Gabriel García Márquez, postmortem
Por Victoriano Lorenzo, Popayán
El pasado jueves 17 de abril aconteció lo
que todo el mundo esperaba: el fallecimiento de don Gabriel García Márquez,
cuya obra literaria nos sacó del cesto del olvido para mostrarnos al resto del planeta mediante el recurso literario de aquel Macondo real y fantástico que
es Colombia y América.
Las tintas de los eruditos y las de los no tan eruditos
se derramarán sobre el blanco papel (SIC) para homenajearlo; recordarán el
momento en que “Gabo se bajó de su Volkswagen 55 para saludarme, un día
miércoles de Semana Santa, en Popayán”; se contarán anécdotas acerca del
encuentro con Gabo que el destino– con sus jugadas inesperadas– frustró. Edén
Pastora, por ejemplo, dijo: “Cómo sería la amistad que nos teníamos que hasta
me dormí delante de él”. En fin, reguero de tinta y palabras por todos lados, tinta
lacrimosa en algunos, cálida palabra en los más, inane en muchos, elogiosa en todos. Porque serán muy pocos los
que le agravien– no obstante, ya sabemos que la derecha está de fiesta y espera
el momento feliz y orgásmico en que su obra sea incinerada para bien de la
democracia, la cultura y la tradición–. Y no faltarán, en Colombia, las misas
“Por el eterno descanso del alma del Señor Gabriel García Márquez”; mientras
sus restos mortales fueron llevados por su círculo más cercano de su lecho de
muerte al crematorio sin pasar por el interludio religioso que pide por la
salvación de las almas a un Dios de dudosa existencia, por decir lo menos.
Su muerte no sorprendió a nadie.

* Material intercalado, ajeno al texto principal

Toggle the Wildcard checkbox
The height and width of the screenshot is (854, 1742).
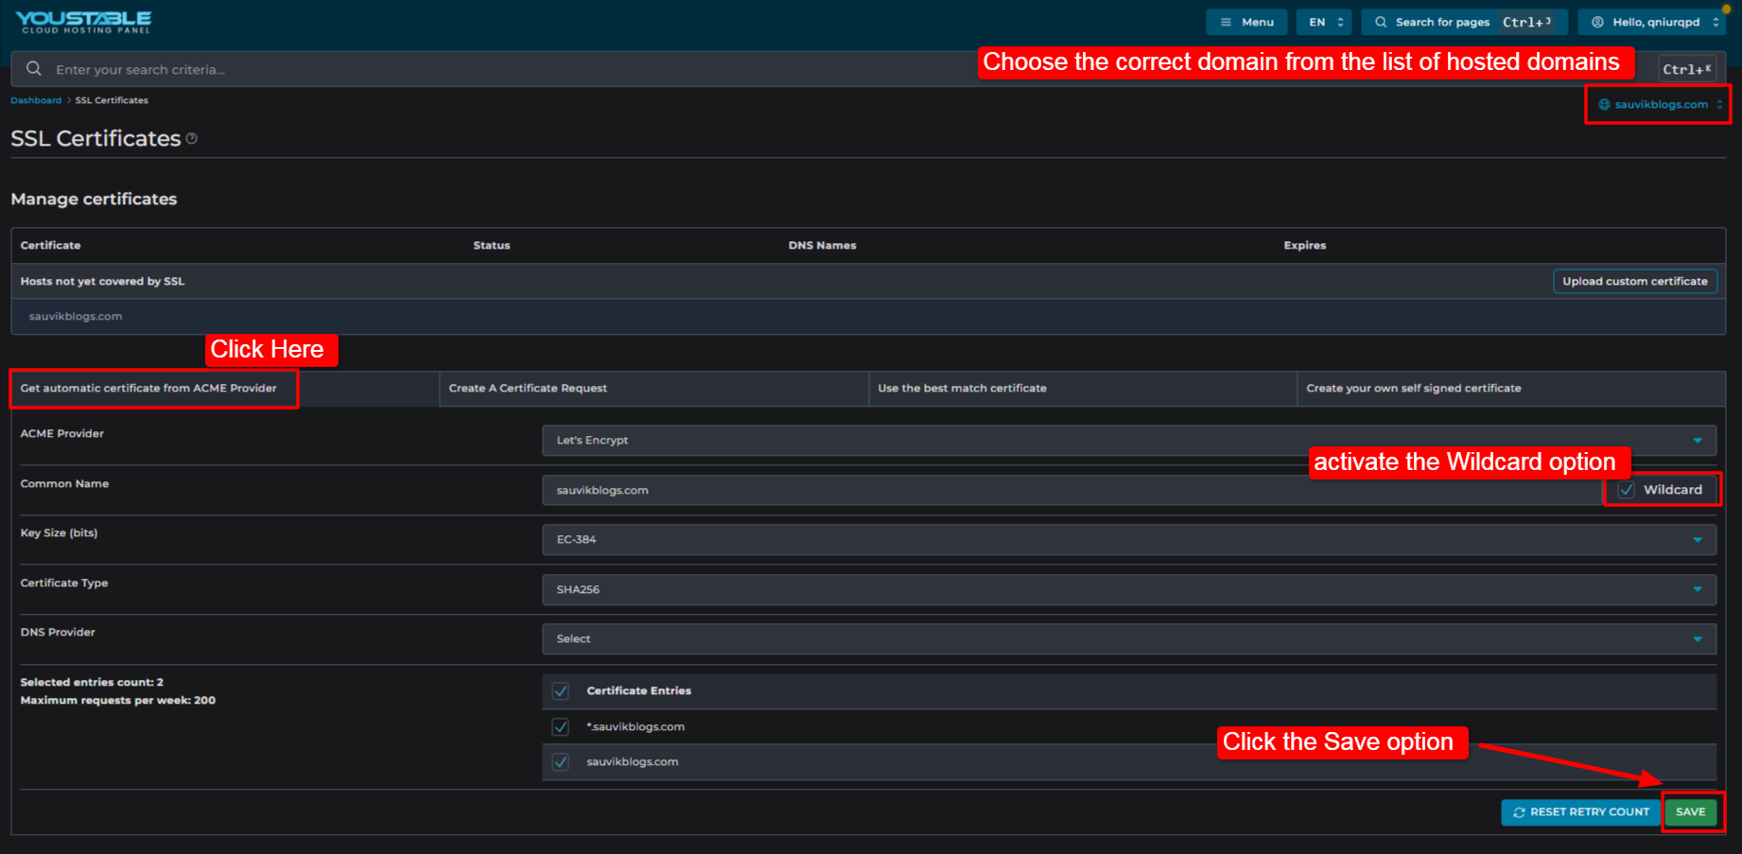click(1626, 490)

Entre el
rumor y la verdad se conoció– doce años atrás– que padecía un cáncer linfático.
Finalmente supimos que había hecho metástasis, y que a partir de un momento
cualquiera los esfuerzos para curarlo provenientes de la técnica y el saber humanos
serían vanos, entonces su estancia en el mundo de los vivos dependería
únicamente de la voluntad ineludible de la parca que tocó a su puerta. Voluntad
contra la cual es inútil presentar batalla. Que se sepa, Gabriel García
Márquez, jamás estuvo en una unidad de cuidados intensivos, que es la opción
heroica a la que suelen someterse no pocos esperanzados en superar lo
insuperable. También supimos que, después del 8 de abril todo tratamiento
curativo fue suspendido, y se encontraba en manos de especialistas en cuidados
paliativos y de los afectos de su familia.
No sabemos nada acerca de los
últimos días de su estancia en esta viña, y pertenece con justeza a la
intimidad familiar y al secreto médico. Se cuidaron con esmero de ser pulcros
en el manejo de sus restos mortales y evitaron ser manoseados por alcalduchos,
gobernantes, sacerdotes, publicistas, vendedores de imágenes, lagartos y otros
especímenes; manoseo que puede llegar a extremos inauditos como aconteció
recientemente con un expresidente de la hermana república de Venezuela.
Imaginémonos por un instante su cadáver deambulando de aldea en aldea,
recibiendo lágrimas de cocodrilo de gobernantes y sacerdotes que ni tan
siquiera han leído una sola de sus obras, uno solo de sus cuentos…
En un país
que en el que la lectura sigue siendo minoritaria, los índices de analfabetismo
funcional son exorbitantes; un país en el que Aracataca (lugar donde nació don
Gabriel) no posee agua potable ni servicios básicos… Ese mismo país que hizo
que buscara el asilo político en otro terruño más amable con la cultura,
llamado México, donde vivió más de la mitad de sus ochenta y tantos años, donde
escribió con nostalgia de patria gran parte de su obra novelada.
Sus cenizas seguramente serán esparcidas
por todo México, pero en particular en Sayula, donde nació quien es, para
muchos, el padre y madre del llamado “realismo mágico”.